Starting at the line that has "Click the browser bookmark star icon" and continuing through the end of the listing, rewrite those lines with "bookmark" swapped for "favorites" and nothing else changed. Leave out the pictures.

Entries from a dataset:
________________________________________

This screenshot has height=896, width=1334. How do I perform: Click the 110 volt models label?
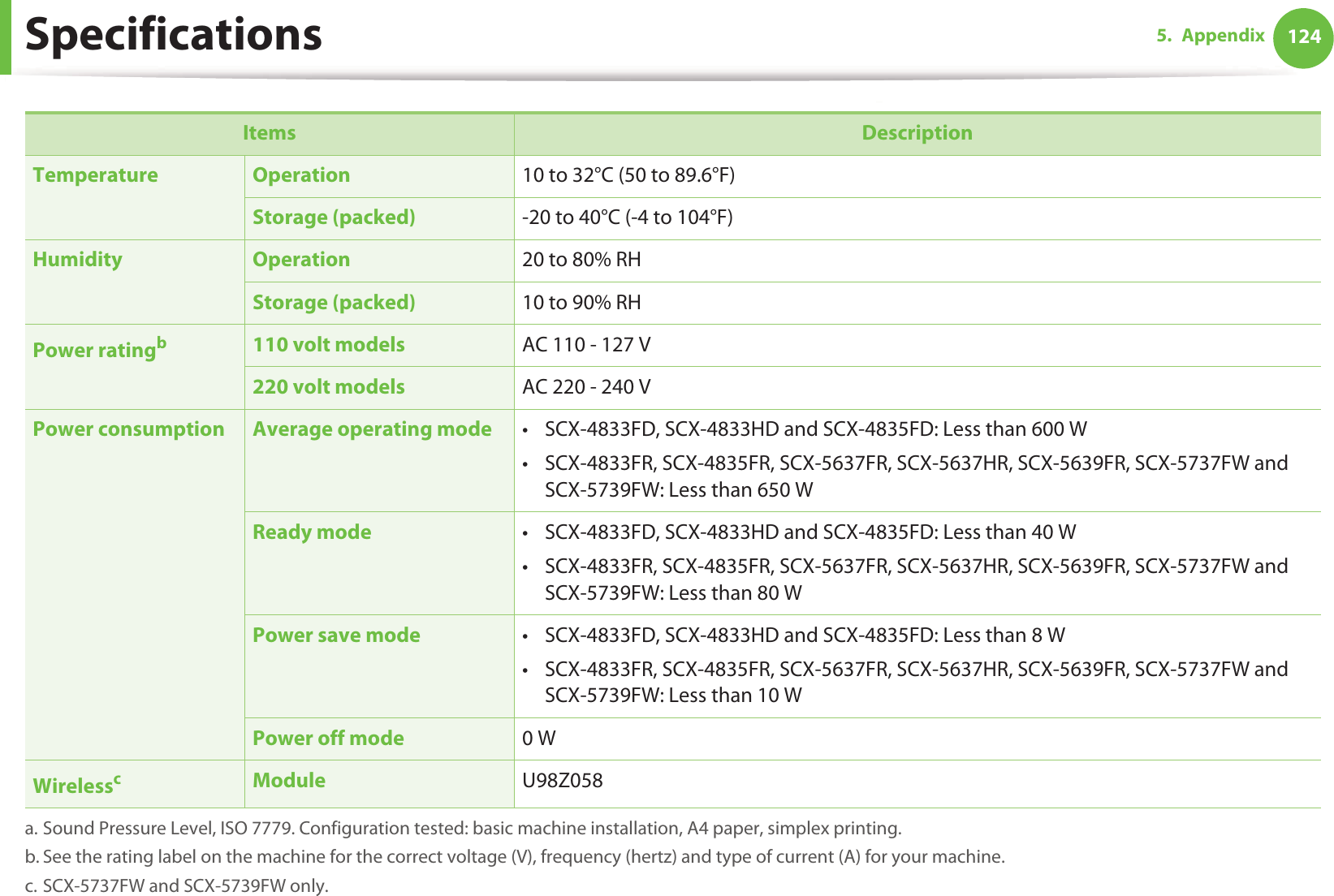tap(329, 345)
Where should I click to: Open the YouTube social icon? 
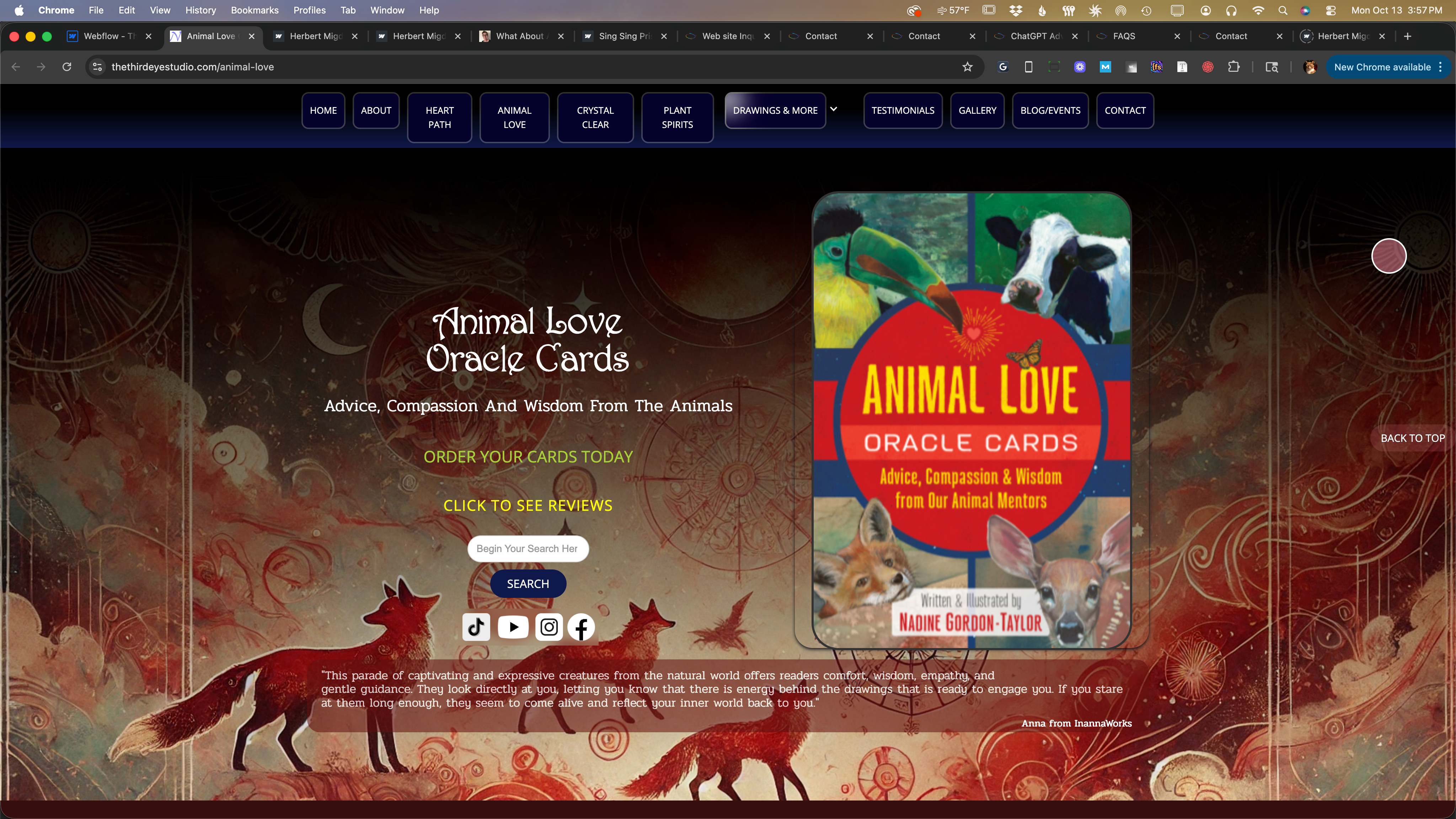click(513, 627)
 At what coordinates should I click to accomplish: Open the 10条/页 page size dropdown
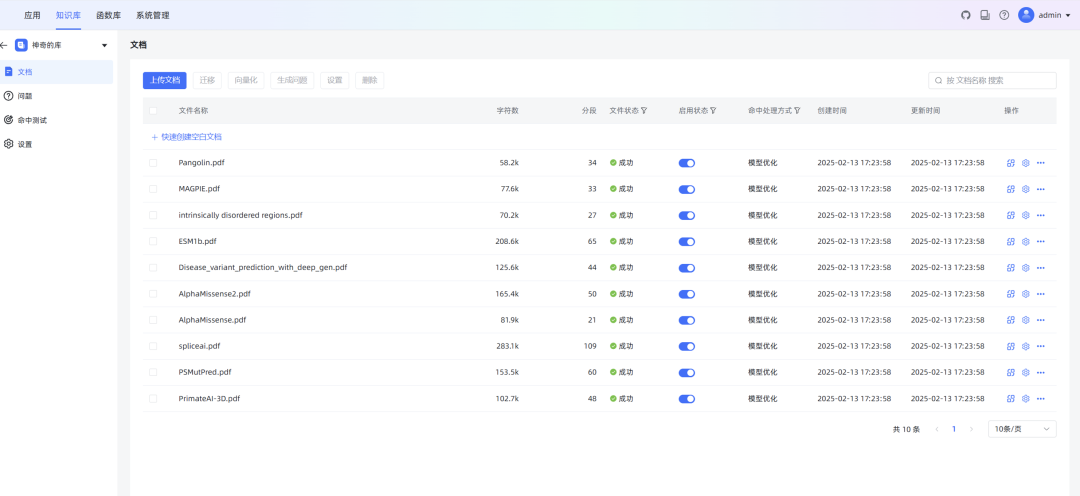[1021, 429]
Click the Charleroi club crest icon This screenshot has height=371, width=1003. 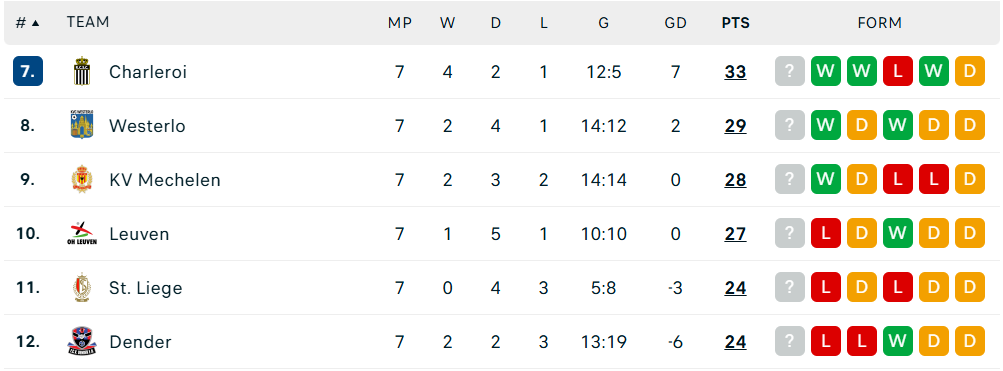[82, 72]
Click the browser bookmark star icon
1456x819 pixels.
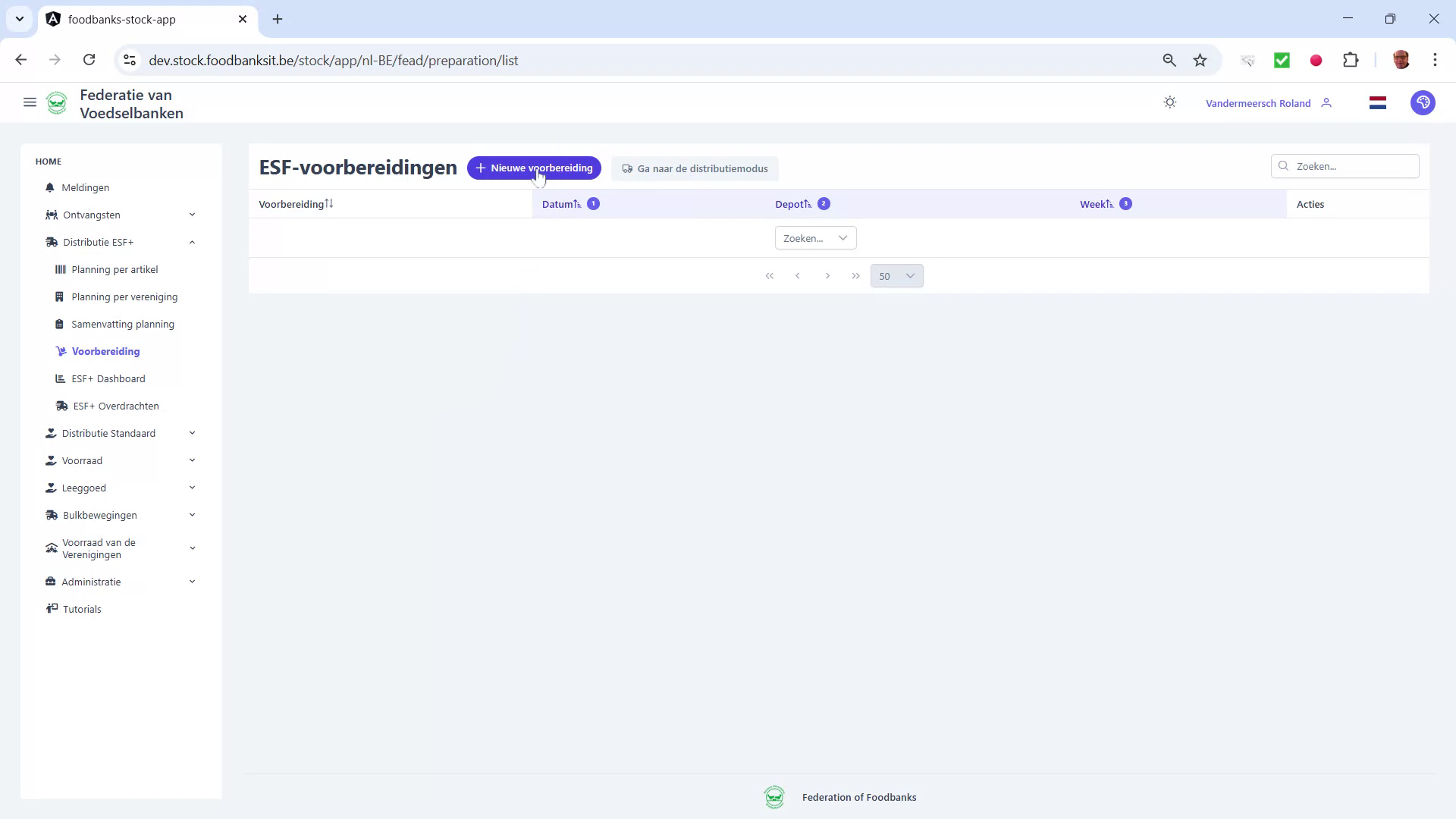[x=1200, y=60]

________________________________________

• Written response:
Click the browser favorites star icon
1456x819 pixels.
[x=1200, y=60]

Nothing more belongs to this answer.